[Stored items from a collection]
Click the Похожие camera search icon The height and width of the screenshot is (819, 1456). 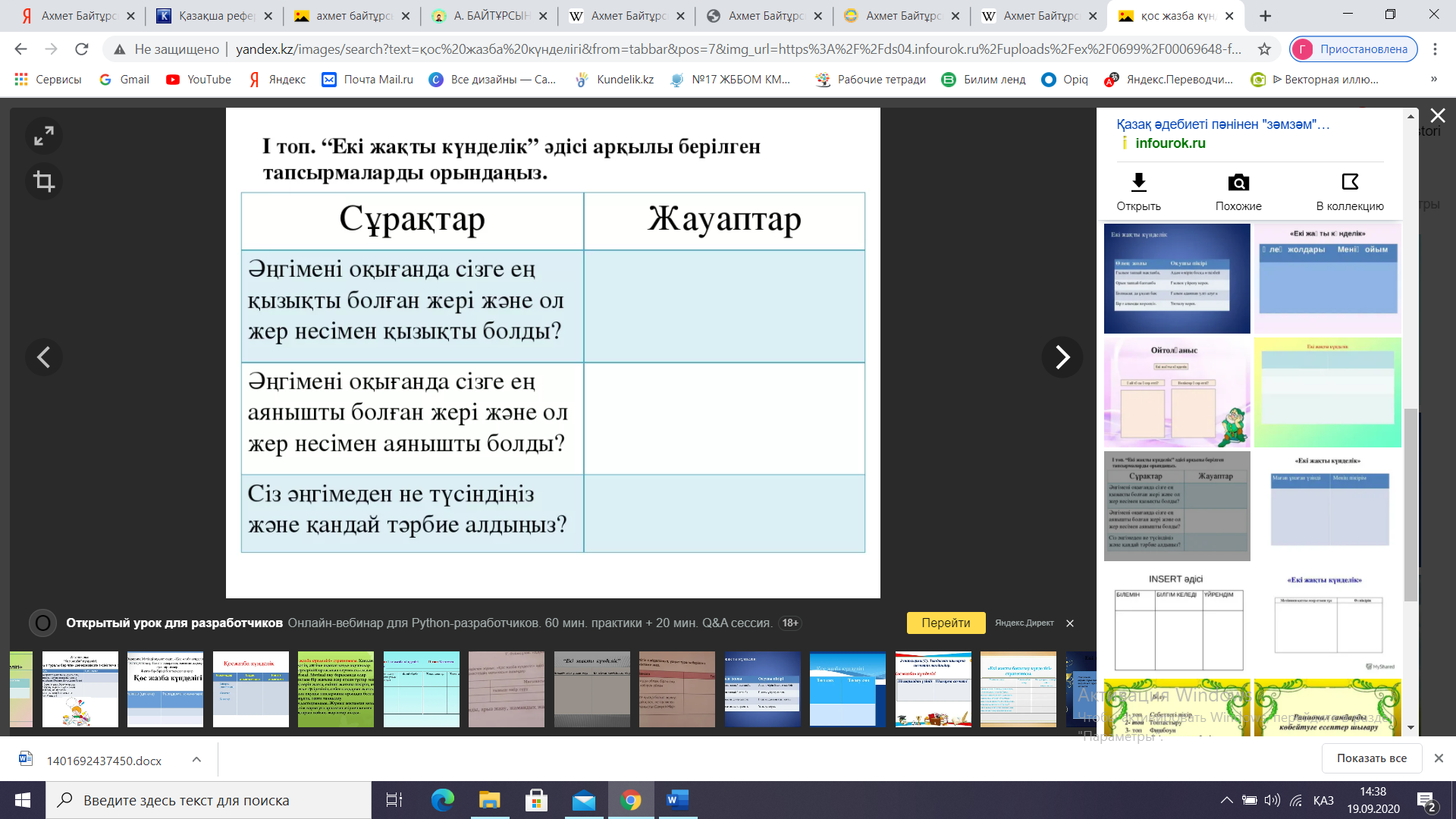tap(1238, 182)
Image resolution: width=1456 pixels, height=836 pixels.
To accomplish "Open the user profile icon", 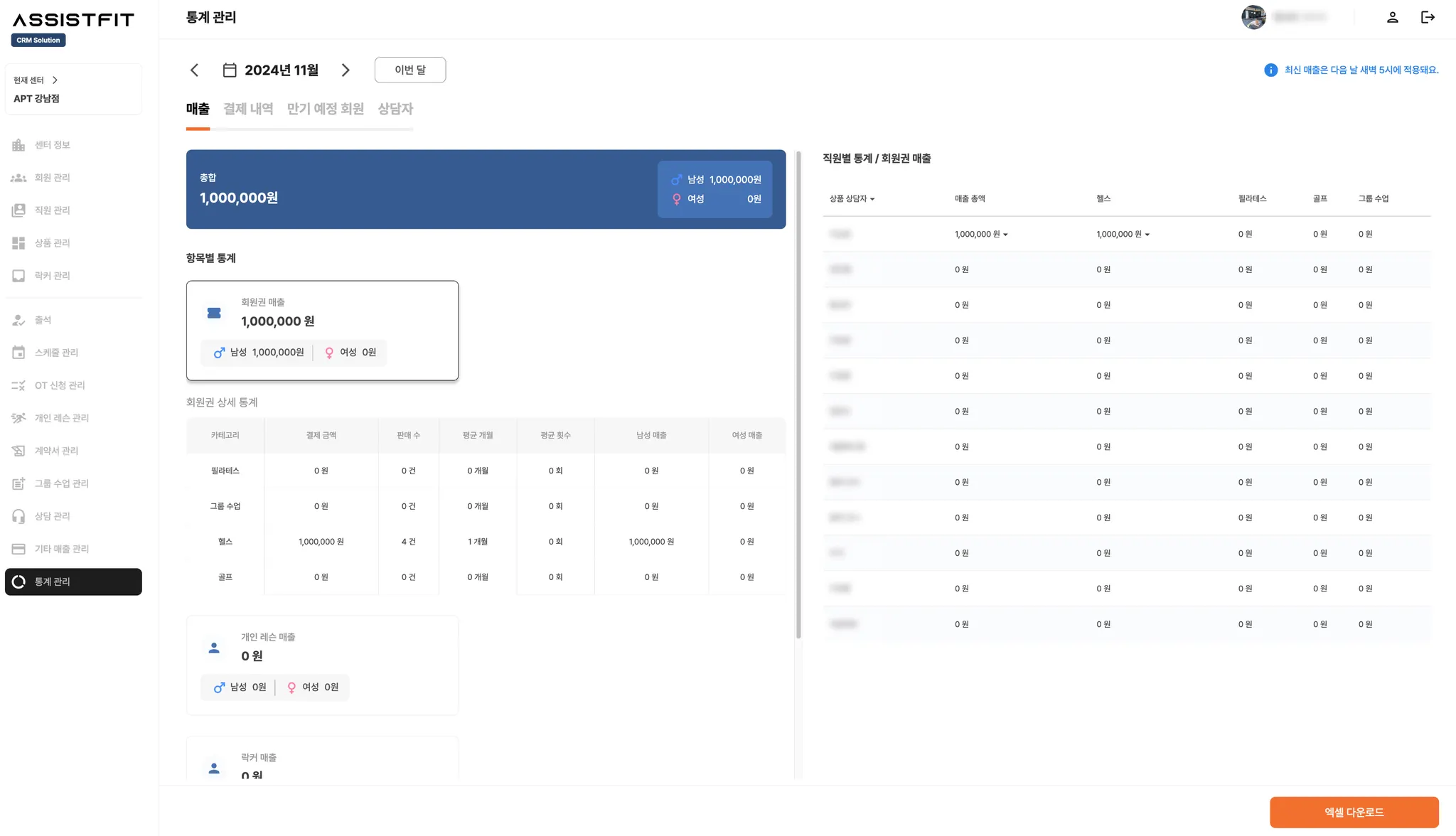I will pyautogui.click(x=1392, y=17).
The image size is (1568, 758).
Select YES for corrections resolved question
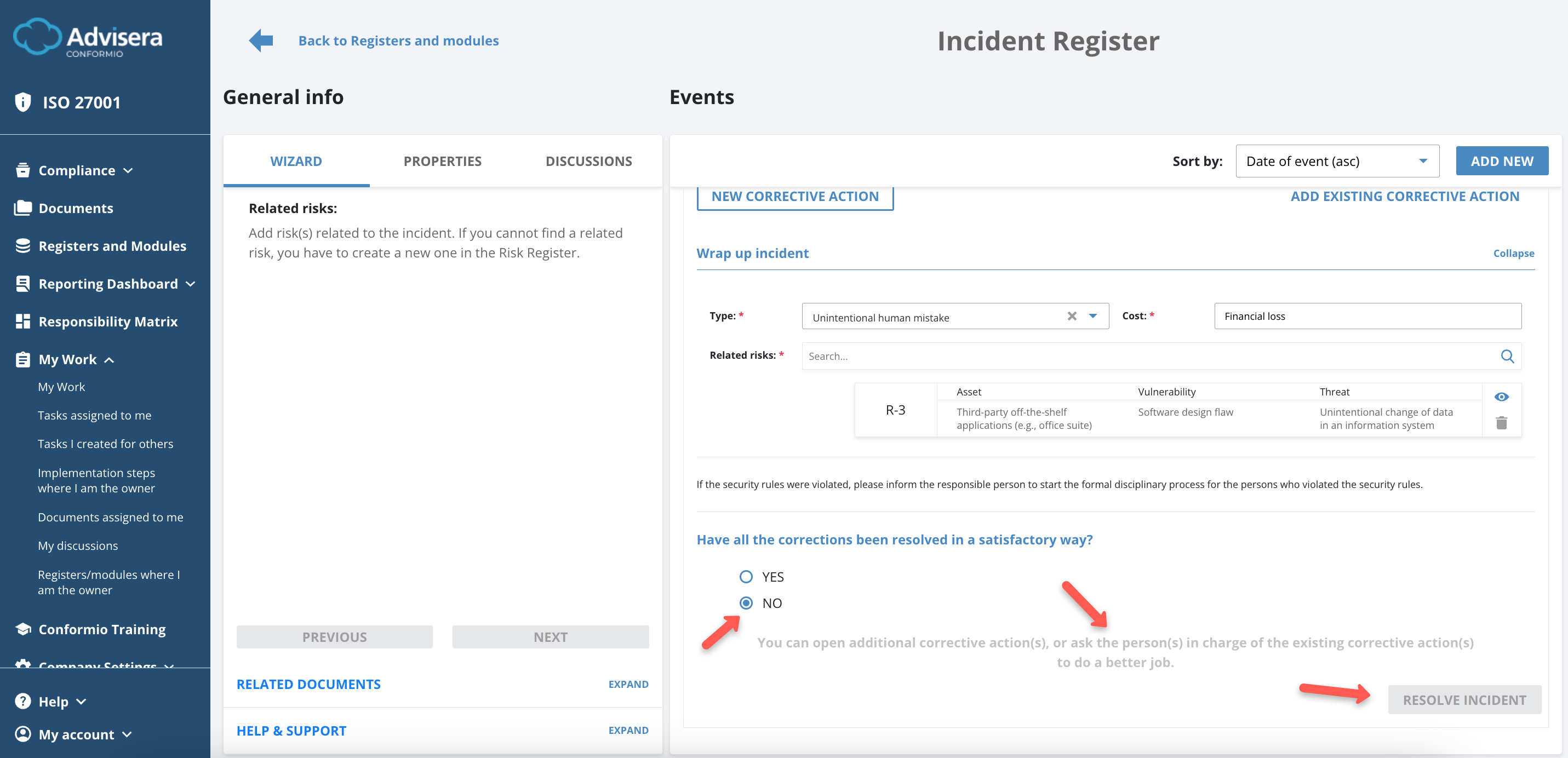746,577
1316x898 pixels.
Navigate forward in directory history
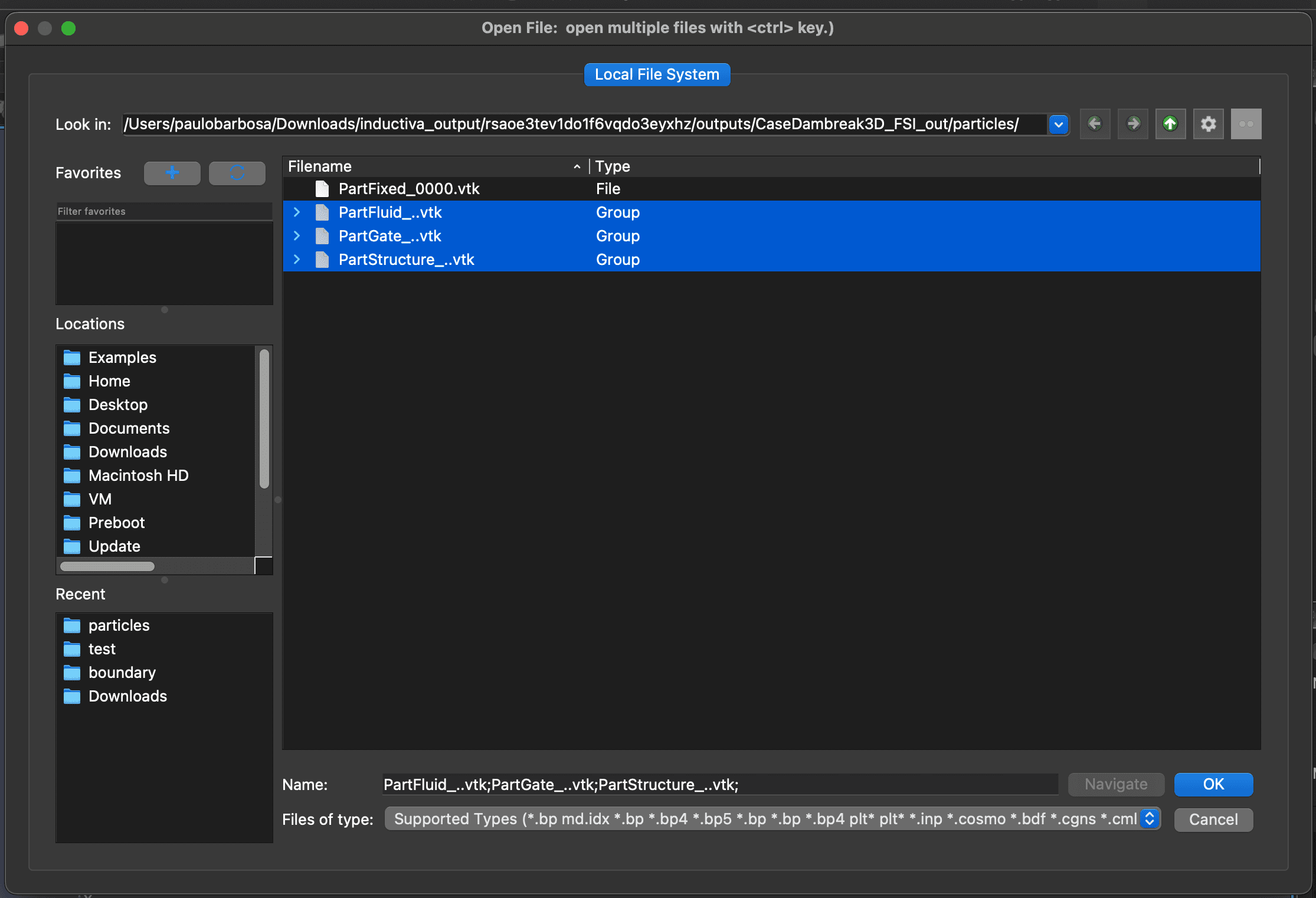tap(1132, 124)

PROBLEM: The answer must be every line of the data that contains the word "pixels".

TASK OUTPUT:
Image resolution: width=1456 pixels, height=836 pixels.
1316x898 pixels.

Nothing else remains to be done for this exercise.